### Aim of the task:
Rewrite the items below as a numbered list, with blank lines left out.

>>>

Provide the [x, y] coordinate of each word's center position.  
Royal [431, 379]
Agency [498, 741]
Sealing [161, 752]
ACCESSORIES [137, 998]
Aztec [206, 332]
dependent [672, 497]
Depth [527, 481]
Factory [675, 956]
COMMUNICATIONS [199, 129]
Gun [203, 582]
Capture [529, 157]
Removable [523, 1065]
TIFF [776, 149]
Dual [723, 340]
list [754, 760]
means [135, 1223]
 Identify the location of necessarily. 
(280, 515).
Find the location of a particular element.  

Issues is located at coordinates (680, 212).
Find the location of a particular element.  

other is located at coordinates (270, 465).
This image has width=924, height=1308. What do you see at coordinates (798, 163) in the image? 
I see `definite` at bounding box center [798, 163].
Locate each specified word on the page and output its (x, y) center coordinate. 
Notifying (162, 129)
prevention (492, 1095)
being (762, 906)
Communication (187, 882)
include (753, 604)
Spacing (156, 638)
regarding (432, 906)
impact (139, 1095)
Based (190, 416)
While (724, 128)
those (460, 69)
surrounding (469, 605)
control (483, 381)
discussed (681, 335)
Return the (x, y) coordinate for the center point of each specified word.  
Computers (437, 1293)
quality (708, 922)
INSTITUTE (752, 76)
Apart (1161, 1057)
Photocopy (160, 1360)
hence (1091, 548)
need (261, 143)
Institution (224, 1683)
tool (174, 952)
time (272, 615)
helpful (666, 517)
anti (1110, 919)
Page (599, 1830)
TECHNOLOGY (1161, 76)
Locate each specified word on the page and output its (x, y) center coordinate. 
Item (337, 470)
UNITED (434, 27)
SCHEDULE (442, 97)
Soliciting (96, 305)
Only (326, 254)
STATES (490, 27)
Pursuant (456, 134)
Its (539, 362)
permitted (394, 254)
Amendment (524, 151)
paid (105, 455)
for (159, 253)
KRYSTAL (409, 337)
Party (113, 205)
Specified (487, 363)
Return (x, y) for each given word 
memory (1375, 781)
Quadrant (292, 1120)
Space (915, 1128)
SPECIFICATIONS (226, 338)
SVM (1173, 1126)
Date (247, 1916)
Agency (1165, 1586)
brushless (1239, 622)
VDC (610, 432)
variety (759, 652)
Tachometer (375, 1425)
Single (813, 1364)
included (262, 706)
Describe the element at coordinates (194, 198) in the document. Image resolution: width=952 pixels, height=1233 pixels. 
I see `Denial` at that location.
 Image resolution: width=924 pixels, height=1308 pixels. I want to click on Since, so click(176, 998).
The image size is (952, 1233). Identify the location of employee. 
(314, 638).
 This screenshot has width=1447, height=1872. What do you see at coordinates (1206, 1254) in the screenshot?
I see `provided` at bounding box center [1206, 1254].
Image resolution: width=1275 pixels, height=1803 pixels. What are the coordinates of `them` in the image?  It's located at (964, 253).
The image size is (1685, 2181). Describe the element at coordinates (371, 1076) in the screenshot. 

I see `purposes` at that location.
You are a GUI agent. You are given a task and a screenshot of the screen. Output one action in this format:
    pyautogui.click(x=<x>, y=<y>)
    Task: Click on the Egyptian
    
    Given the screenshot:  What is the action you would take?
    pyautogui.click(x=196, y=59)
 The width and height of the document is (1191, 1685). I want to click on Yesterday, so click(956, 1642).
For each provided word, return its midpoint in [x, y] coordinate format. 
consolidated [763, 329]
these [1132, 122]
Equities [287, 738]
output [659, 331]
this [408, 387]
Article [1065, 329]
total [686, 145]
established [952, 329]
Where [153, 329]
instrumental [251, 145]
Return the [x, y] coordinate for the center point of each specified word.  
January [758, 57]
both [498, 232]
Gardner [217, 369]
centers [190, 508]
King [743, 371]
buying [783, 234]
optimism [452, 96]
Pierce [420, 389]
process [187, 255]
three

<<<

### Answer for this exercise:
1. Provide the [x, y] coordinate of each word's center position.  
2. Royal [431, 379]
3. Agency [498, 741]
4. Sealing [161, 752]
5. ACCESSORIES [137, 998]
6. Aztec [206, 332]
7. dependent [672, 497]
8. Depth [527, 481]
9. Factory [675, 956]
10. COMMUNICATIONS [199, 129]
11. Gun [203, 582]
12. Capture [529, 157]
13. Removable [523, 1065]
14. TIFF [776, 149]
15. Dual [723, 340]
16. list [754, 760]
17. means [135, 1223]
18.  Identify the location of necessarily. 
19. (280, 515).
20. Find the location of a particular element.  
21. Issues is located at coordinates (680, 212).
22. Find the location of a particular element.  
23. other is located at coordinates (270, 465).
24. This image has width=924, height=1308. What do you see at coordinates (798, 163) in the image? 
25. I see `definite` at bounding box center [798, 163].
26. Locate each specified word on the page and output its (x, y) center coordinate. 
27. Notifying (162, 129)
28. prevention (492, 1095)
29. being (762, 906)
30. Communication (187, 882)
31. include (753, 604)
32. Spacing (156, 638)
33. regarding (432, 906)
34. impact (139, 1095)
35. Based (190, 416)
36. While (724, 128)
37. those (460, 69)
38. surrounding (469, 605)
39. control (483, 381)
40. discussed (681, 335)
41. Return the (x, y) coordinate for the center point of each specified word.  
42. Computers (437, 1293)
43. quality (708, 922)
44. INSTITUTE (752, 76)
45. Apart (1161, 1057)
46. Photocopy (160, 1360)
47. hence (1091, 548)
48. need (261, 143)
49. Institution (224, 1683)
50. tool (174, 952)
51. time (272, 615)
52. helpful (666, 517)
53. anti (1110, 919)
54. Page (599, 1830)
55. TECHNOLOGY (1161, 76)
56. Locate each specified word on the page and output its (x, y) center coordinate. 
57. Item (337, 470)
58. UNITED (434, 27)
59. SCHEDULE (442, 97)
60. Soliciting (96, 305)
61. Only (326, 254)
62. STATES (490, 27)
63. Pursuant (456, 134)
64. Its (539, 362)
65. permitted (394, 254)
66. Amendment (524, 151)
67. paid (105, 455)
68. for (159, 253)
69. KRYSTAL (409, 337)
70. Party (113, 205)
71. Specified (487, 363)
72. Return (x, y) for each given word 
73. memory (1375, 781)
74. Quadrant (292, 1120)
75. Space (915, 1128)
76. SPECIFICATIONS (226, 338)
77. SVM (1173, 1126)
78. Date (247, 1916)
79. Agency (1165, 1586)
80. brushless (1239, 622)
81. VDC (610, 432)
82. variety (759, 652)
83. Tachometer (375, 1425)
84. Single (813, 1364)
85. included (262, 706)
86. Describe the element at coordinates (194, 198) in the document. Image resolution: width=952 pixels, height=1233 pixels. 
87. I see `Denial` at that location.
88.  Image resolution: width=924 pixels, height=1308 pixels. I want to click on Since, so click(176, 998).
89. The image size is (952, 1233). Identify the location of employee. 
90. (314, 638).
91.  This screenshot has width=1447, height=1872. What do you see at coordinates (1206, 1254) in the screenshot?
92. I see `provided` at bounding box center [1206, 1254].
93. Image resolution: width=1275 pixels, height=1803 pixels. What are the coordinates of `them` in the image?  It's located at (964, 253).
94. The image size is (1685, 2181). Describe the element at coordinates (371, 1076) in the screenshot. 
95. I see `purposes` at that location.
96. You are a GUI agent. You are given a task and a screenshot of the screen. Output one action in this format:
97.     pyautogui.click(x=<x>, y=<y>)
98.     Task: Click on the Egyptian
99.     Given the screenshot:  What is the action you would take?
100.     pyautogui.click(x=196, y=59)
101.  The width and height of the document is (1191, 1685). I want to click on Yesterday, so click(956, 1642).
102. For each provided word, return its midpoint in [x, y] coordinate format. 
103. consolidated [763, 329]
104. these [1132, 122]
105. Equities [287, 738]
106. output [659, 331]
107. this [408, 387]
108. Article [1065, 329]
109. total [686, 145]
110. established [952, 329]
111. Where [153, 329]
112. instrumental [251, 145]
113. Return the [x, y] coordinate for the center point of each specified word.  
114. January [758, 57]
115. both [498, 232]
116. Gardner [217, 369]
117. centers [190, 508]
118. King [743, 371]
119. buying [783, 234]
120. optimism [452, 96]
121. Pierce [420, 389]
122. process [187, 255]
123. three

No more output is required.